It was a gift. From Australia. Bought at the airport, that place of time to kill and poor commercial decisions. But I am not complaining. A gift, as it may or may not say in the Bhagavad Gita, is a love-token. And we all get too few tokens of love. Indeed, we all get too little love.
One end of the thing is a wooden handle, though that overstates it. It's a cheap rod, a dowel, perhaps half an inch in diameter, smooth but not varnished, nor in any way formed to fit a hand. But I've only noticed the inadequacy of the handle now that I've needed to describe it. All my attention has been at the business end.
The whole thing is a little over a foot long. After about four inches the dowel disappears into a sleeve of furry skin. The fur is short and smooth and lightly mottled. You wouldn't call it luxurious. It does not induce the urge to stroke it. But it is fur, functional, short, shiny fur.
The underside reveals that the fur is sewn tightly around the dowel with a thick thread that seems close to being sinew. There are hints of prehistory here, deliberately, I suspect.

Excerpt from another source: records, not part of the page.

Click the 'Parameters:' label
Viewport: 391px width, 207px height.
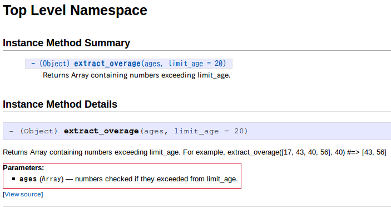[x=23, y=168]
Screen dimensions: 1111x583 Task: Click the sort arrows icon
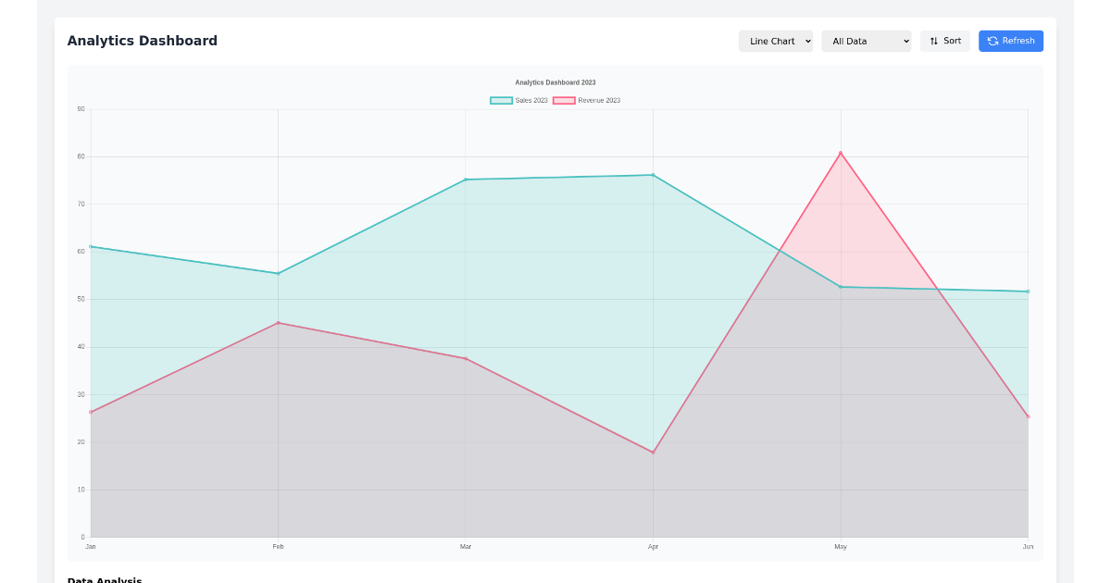coord(934,41)
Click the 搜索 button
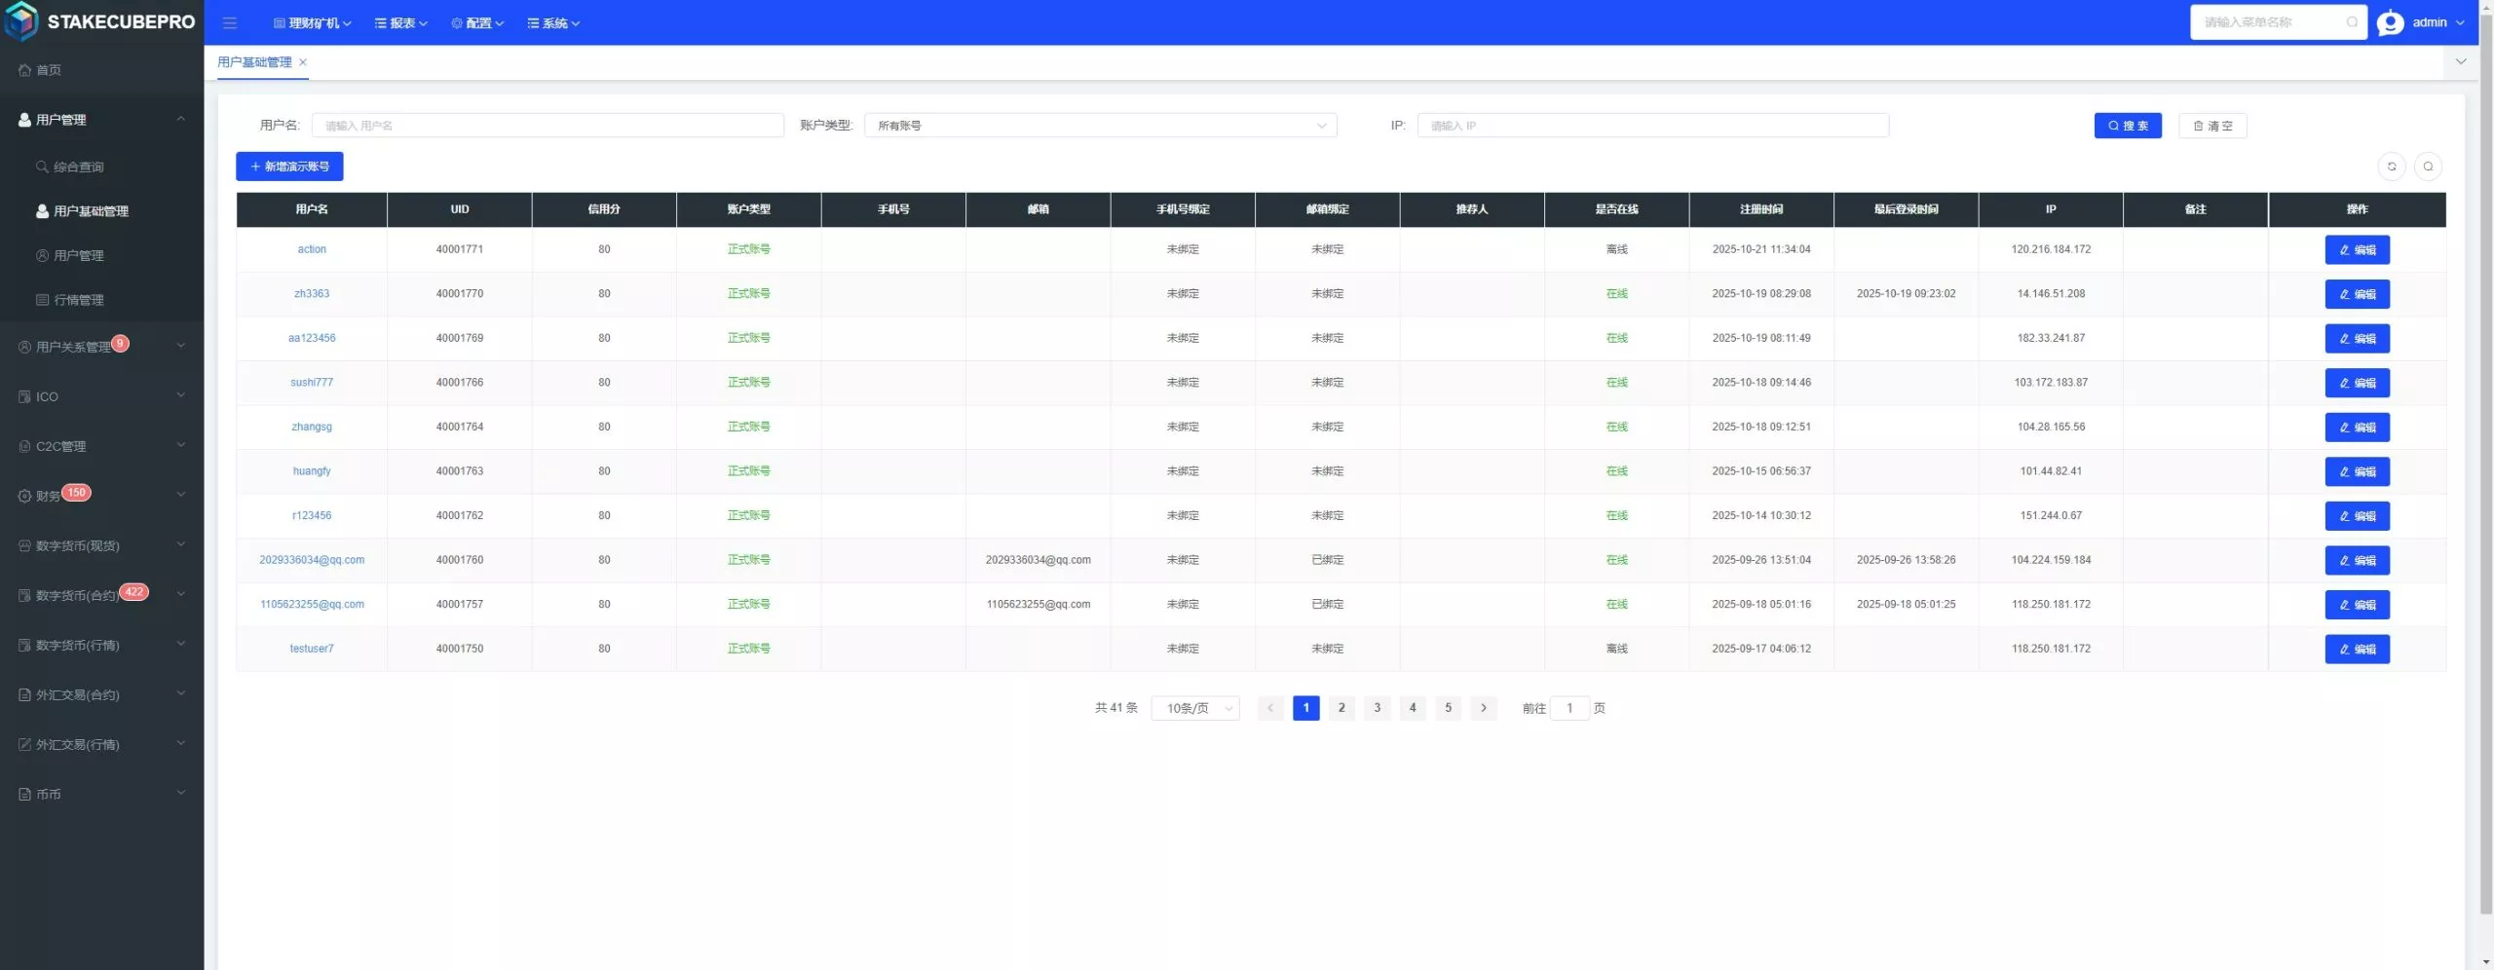The image size is (2494, 970). coord(2127,126)
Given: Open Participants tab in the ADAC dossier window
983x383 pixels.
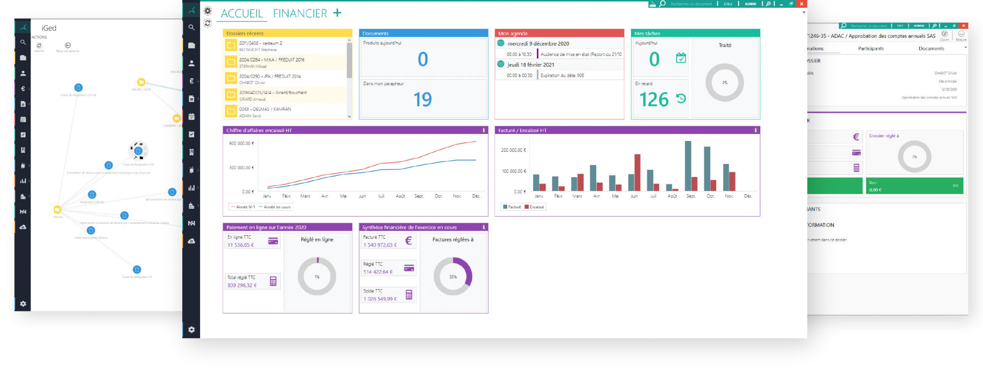Looking at the screenshot, I should (x=870, y=49).
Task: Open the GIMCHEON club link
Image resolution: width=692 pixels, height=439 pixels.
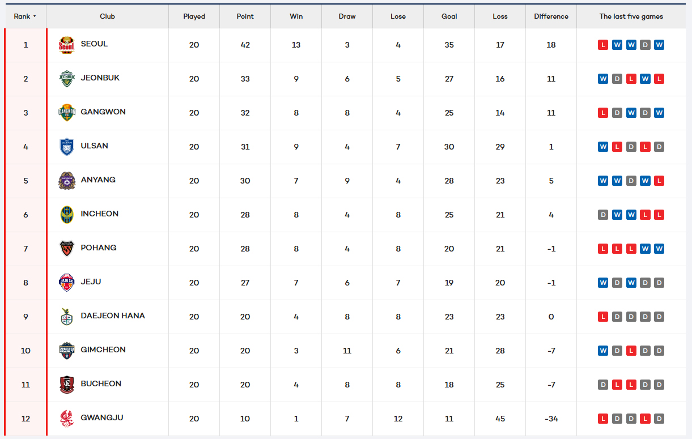Action: [x=103, y=350]
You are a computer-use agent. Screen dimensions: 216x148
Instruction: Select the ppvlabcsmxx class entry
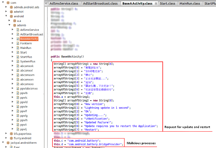pyautogui.click(x=29, y=89)
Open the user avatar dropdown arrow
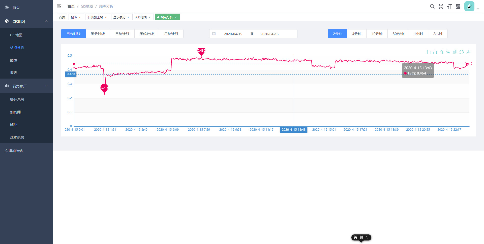The image size is (484, 244). point(478,9)
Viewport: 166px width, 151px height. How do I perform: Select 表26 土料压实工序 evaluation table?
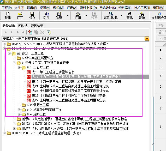click(69, 96)
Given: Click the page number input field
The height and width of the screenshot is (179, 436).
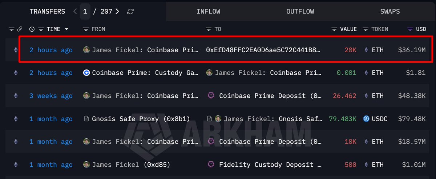Looking at the screenshot, I should coord(85,12).
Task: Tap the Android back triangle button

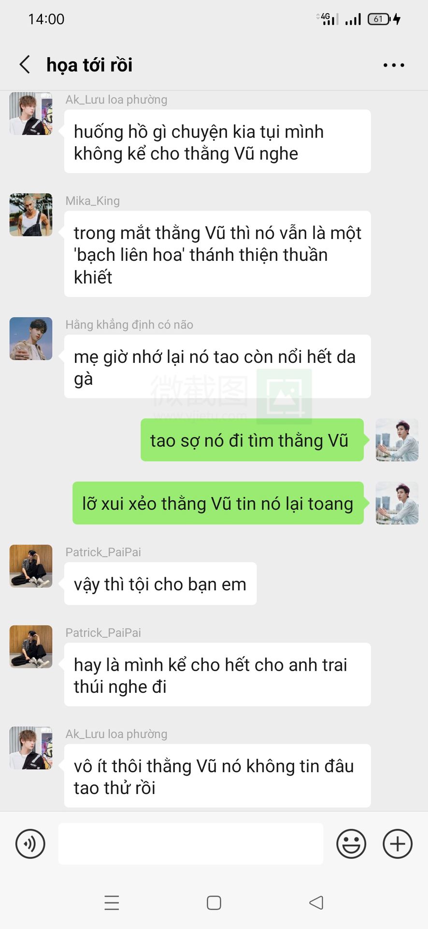Action: click(x=316, y=902)
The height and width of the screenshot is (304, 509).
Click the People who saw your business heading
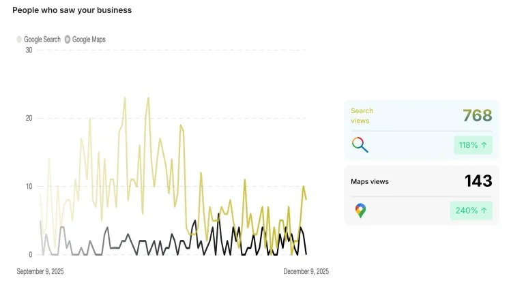[72, 10]
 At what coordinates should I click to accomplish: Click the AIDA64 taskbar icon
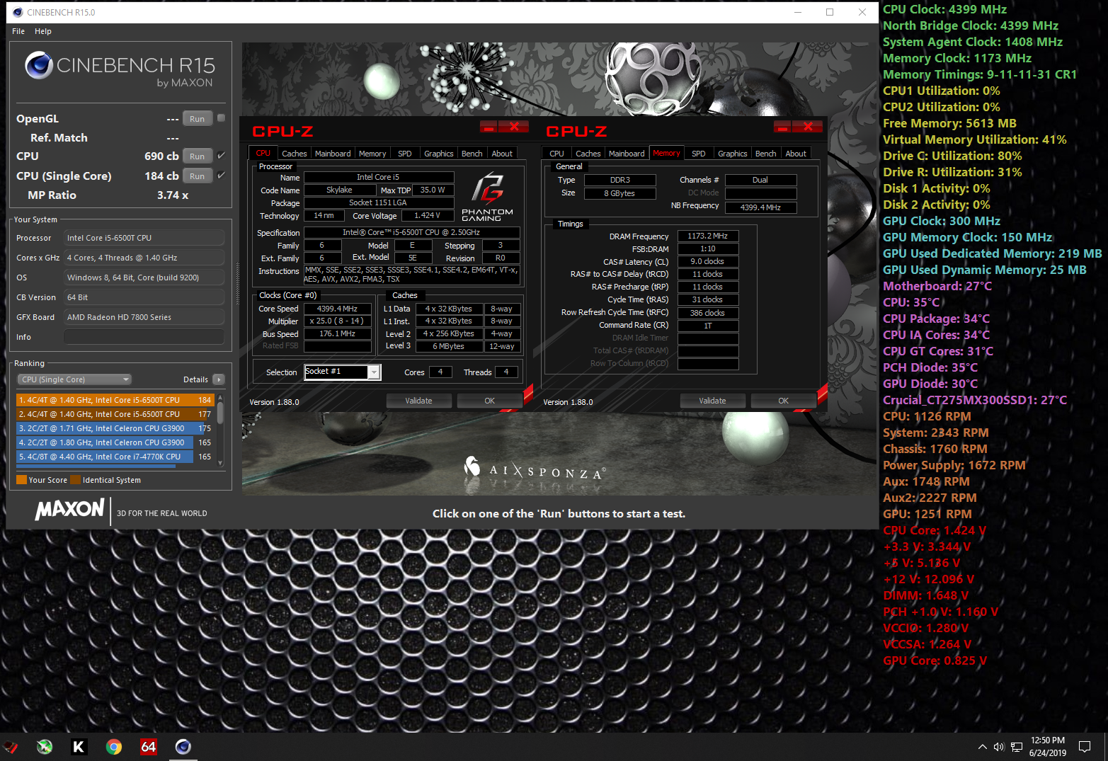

The wooden rod within the sheath of furry skin is like a narrow and inflexible wrist, and like all wrists it ends in a hand. The hand has five digits, but no opposing thumb. The digits are shorter than yours or mine but they are of the same design, with knuckles and joints. The nails, however, have extended into claws, hardened, thickened and pointed, practical things for use in either attack or defence. You would not want to be raked by them. (Though, as it happens, that's the purpose for which they're being sold.)